“They are as much a symbol of innovation and progress as they are of enduring beauty and stand as a testament to our ongoing and ambitious sustainability agenda,” said Alexander Lacik, CEO at Pandora, upon releasing the group’s first lab-grown diamond (LGD) collection. However, the global jewellery retailer went beyond releasing a single LGD range, it simultaneously announced that “mined diamonds will no longer be used in Pandora’s products”.
Pandora’s strategy caused consternation among some of the jewellery industry’s establishment bodies. Together, the Responsible Jewellery Council (RJC), the World Diamond Council (WDC), CIBJO, the World Jewellery Confederation, the Natural Diamond Council (NDC), and the International Diamond Manufacturers Association (IDMA) released a joint statement in which they raised a question mark over what they called a “potentially false and misleading narrative” around LGDs, and they also urged Pandora to “market LGDs responsibly”.
The industry bodies said that “implying the natural diamond industry is both less ethical and the impetus behind Pandora’s move to lab-grown diamonds … can have unintended but substantial consequences on communities in developing nations”.
Yet, for Mona Akhavi, CEO at jewellery brand VRAI: “Every company should be constantly striving to make their business more sustainable and that is not something anyone should be getting backlash for.”
VRAI lab-grows stones for its fine jewellery and engagement rings with, it claims, “no carbon footprint and no mining”, putting it at the forefront of a growing segment of the jewellery market that Pandora is evidently also keen to pursue. VRAI’s central ethos is sustainability, and transparency from start to finish.

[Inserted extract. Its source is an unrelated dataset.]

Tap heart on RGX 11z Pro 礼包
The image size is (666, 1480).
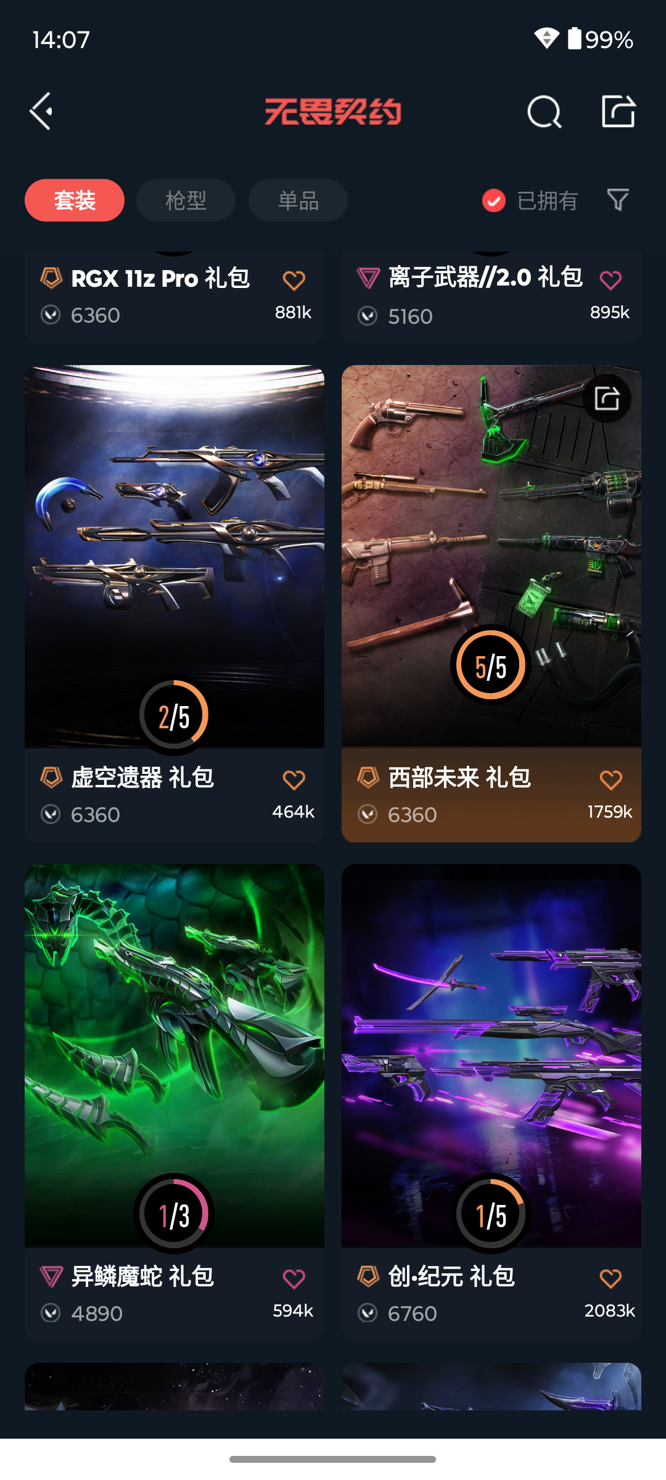point(294,281)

Akhavi even claims VRAI is the “only [solely LGD] jewellery company that is vertically integrated”.
She adds: “This structure allows us to guarantee the origin of our diamonds as we know the exact path it has taken from the moment it was grown in our foundry until it reaches the client’s hands. There is complete transparency with our jewellery and sustainable diamonds, which are grown through a certified carbon neutral process.
“After the diamond is grown, it is cut and polished in-house by fourth-generation diamond cutters and set in a recycled solid gold or platinum setting. When our made-to-order fine jewellery pieces are ready to be shipped, they are sent to the customer in sustainable packaging.”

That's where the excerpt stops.